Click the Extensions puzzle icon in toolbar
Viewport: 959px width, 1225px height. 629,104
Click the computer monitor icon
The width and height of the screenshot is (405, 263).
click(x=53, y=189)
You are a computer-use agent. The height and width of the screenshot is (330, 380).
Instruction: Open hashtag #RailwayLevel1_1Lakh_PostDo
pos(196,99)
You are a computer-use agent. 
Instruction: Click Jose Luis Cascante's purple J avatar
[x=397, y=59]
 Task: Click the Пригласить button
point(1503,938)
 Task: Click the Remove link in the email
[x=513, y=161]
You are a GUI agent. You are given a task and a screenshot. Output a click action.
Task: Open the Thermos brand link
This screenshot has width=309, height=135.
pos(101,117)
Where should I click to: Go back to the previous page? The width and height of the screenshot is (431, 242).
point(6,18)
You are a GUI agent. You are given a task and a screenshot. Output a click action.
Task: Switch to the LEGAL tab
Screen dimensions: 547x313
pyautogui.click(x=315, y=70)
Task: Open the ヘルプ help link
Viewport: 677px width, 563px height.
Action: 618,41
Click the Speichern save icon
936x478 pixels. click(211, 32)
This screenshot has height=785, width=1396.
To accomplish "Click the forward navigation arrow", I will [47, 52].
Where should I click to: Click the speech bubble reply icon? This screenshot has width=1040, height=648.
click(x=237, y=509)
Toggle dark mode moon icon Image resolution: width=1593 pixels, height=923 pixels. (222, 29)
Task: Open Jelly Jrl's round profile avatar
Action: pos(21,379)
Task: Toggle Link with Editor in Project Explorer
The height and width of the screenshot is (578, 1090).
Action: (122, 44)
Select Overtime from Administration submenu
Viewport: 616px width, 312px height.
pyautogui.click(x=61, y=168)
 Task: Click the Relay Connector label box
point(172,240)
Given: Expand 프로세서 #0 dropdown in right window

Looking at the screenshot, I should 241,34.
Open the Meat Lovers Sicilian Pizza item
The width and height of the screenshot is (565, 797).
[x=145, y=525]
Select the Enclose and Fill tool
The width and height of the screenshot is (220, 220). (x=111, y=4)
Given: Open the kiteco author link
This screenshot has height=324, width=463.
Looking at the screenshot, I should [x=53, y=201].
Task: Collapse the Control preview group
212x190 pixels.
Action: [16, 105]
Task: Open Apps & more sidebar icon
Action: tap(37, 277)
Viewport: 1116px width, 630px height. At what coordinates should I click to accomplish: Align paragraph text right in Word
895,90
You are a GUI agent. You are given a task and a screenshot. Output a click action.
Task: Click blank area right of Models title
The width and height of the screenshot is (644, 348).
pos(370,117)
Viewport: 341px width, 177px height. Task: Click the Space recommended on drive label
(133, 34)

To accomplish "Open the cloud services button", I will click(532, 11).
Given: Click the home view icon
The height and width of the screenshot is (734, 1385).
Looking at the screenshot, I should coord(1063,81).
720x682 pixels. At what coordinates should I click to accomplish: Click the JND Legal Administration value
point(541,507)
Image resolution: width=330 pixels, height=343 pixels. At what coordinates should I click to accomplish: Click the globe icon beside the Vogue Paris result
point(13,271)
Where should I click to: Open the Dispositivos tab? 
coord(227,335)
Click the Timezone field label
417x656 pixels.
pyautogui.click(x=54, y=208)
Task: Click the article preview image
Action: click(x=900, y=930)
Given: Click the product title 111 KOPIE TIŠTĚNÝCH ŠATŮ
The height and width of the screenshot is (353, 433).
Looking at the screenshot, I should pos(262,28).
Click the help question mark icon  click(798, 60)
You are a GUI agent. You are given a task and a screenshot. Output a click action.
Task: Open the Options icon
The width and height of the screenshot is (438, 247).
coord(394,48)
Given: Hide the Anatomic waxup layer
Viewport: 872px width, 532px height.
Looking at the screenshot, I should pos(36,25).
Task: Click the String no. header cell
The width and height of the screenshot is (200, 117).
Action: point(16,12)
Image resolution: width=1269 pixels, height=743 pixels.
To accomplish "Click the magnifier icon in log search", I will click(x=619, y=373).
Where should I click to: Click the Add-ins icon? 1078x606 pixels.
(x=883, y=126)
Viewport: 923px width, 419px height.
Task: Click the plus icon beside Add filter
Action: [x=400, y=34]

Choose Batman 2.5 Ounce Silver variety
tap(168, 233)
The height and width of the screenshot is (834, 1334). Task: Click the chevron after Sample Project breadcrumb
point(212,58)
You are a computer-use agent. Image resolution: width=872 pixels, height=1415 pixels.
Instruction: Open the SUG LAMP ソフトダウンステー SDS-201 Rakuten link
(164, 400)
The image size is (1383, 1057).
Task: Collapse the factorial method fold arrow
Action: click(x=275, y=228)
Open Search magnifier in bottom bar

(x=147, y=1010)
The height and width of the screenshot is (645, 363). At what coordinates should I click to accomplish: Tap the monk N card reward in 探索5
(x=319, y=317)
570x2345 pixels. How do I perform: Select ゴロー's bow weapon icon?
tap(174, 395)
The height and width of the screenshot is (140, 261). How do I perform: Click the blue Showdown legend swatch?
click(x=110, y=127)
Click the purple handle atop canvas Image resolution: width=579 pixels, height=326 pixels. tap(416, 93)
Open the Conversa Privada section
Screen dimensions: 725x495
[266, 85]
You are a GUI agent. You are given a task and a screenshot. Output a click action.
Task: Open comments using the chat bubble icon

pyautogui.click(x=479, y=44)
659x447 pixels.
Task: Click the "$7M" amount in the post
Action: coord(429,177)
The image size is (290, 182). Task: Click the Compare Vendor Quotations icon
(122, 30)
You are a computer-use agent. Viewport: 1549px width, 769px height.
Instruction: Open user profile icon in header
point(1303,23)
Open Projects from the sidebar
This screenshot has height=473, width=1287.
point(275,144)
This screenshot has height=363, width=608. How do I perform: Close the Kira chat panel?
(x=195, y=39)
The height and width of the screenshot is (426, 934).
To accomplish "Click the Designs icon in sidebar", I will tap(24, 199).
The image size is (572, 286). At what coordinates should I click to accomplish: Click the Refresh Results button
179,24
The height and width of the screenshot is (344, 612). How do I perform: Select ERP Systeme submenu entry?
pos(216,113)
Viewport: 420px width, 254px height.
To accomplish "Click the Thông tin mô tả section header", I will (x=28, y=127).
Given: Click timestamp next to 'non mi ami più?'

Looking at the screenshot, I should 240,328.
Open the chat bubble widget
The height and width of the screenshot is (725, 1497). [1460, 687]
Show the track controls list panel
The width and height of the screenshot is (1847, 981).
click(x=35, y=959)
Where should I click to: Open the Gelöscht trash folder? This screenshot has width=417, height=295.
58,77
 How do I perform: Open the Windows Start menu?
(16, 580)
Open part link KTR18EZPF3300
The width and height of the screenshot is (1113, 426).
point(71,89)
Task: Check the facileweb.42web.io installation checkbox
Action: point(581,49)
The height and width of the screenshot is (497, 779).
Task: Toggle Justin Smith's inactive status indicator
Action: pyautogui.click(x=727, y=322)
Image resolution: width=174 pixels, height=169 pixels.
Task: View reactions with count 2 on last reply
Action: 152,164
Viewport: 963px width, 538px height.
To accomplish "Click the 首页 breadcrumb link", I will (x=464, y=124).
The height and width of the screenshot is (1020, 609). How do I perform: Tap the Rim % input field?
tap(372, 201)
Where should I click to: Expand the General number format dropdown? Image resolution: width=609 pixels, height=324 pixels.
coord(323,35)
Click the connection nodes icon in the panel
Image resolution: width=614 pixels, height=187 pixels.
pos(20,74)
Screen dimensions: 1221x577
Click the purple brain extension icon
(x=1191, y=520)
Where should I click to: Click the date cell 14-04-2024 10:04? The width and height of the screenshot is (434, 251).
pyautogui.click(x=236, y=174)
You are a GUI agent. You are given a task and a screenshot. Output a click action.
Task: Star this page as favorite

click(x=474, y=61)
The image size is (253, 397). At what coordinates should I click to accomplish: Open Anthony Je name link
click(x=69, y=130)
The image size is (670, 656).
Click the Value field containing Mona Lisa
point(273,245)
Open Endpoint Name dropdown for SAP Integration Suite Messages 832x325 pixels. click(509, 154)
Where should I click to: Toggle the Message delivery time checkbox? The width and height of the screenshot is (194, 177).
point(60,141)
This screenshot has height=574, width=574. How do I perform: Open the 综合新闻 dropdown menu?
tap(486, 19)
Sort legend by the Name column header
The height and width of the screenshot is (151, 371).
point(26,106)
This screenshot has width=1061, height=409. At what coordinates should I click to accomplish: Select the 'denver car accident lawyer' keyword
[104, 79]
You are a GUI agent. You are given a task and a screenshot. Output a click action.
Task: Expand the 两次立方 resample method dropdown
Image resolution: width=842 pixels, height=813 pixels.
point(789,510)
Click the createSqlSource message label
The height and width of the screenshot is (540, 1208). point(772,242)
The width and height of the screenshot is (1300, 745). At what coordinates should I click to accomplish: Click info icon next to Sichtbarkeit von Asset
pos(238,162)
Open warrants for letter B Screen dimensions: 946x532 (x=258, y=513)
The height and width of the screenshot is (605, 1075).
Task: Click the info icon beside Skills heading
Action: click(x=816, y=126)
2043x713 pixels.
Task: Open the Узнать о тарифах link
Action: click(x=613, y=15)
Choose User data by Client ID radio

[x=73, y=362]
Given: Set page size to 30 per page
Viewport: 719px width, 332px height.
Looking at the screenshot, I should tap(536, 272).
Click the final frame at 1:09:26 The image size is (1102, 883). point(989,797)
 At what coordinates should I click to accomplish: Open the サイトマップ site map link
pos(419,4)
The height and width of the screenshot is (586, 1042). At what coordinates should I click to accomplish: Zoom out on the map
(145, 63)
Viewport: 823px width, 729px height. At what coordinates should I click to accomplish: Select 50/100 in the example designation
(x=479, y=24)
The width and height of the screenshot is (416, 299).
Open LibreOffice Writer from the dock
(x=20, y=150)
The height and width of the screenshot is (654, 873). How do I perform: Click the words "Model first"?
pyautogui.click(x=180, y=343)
----
= Direction =
Recast the records as a JSON list of strings with one string per line and blank lines omitted, covering only the lines starting at the line that contains "Click the help" and ending at the line that contains "will click(x=619, y=373).".

= Complete response =
[
  "Click the help question mark icon  click(798, 60)",
  "You are a GUI agent. You are given a task and a screenshot. Output a click action.",
  "Task: Open the Options icon",
  "The width and height of the screenshot is (438, 247).",
  "coord(394,48)",
  "Given: Hide the Anatomic waxup layer",
  "Viewport: 872px width, 532px height.",
  "Looking at the screenshot, I should pos(36,25).",
  "Task: Click the String no. header cell",
  "The width and height of the screenshot is (200, 117).",
  "Action: point(16,12)",
  "Image resolution: width=1269 pixels, height=743 pixels.",
  "To accomplish \"Click the magnifier icon in log search\", I will click(x=619, y=373)."
]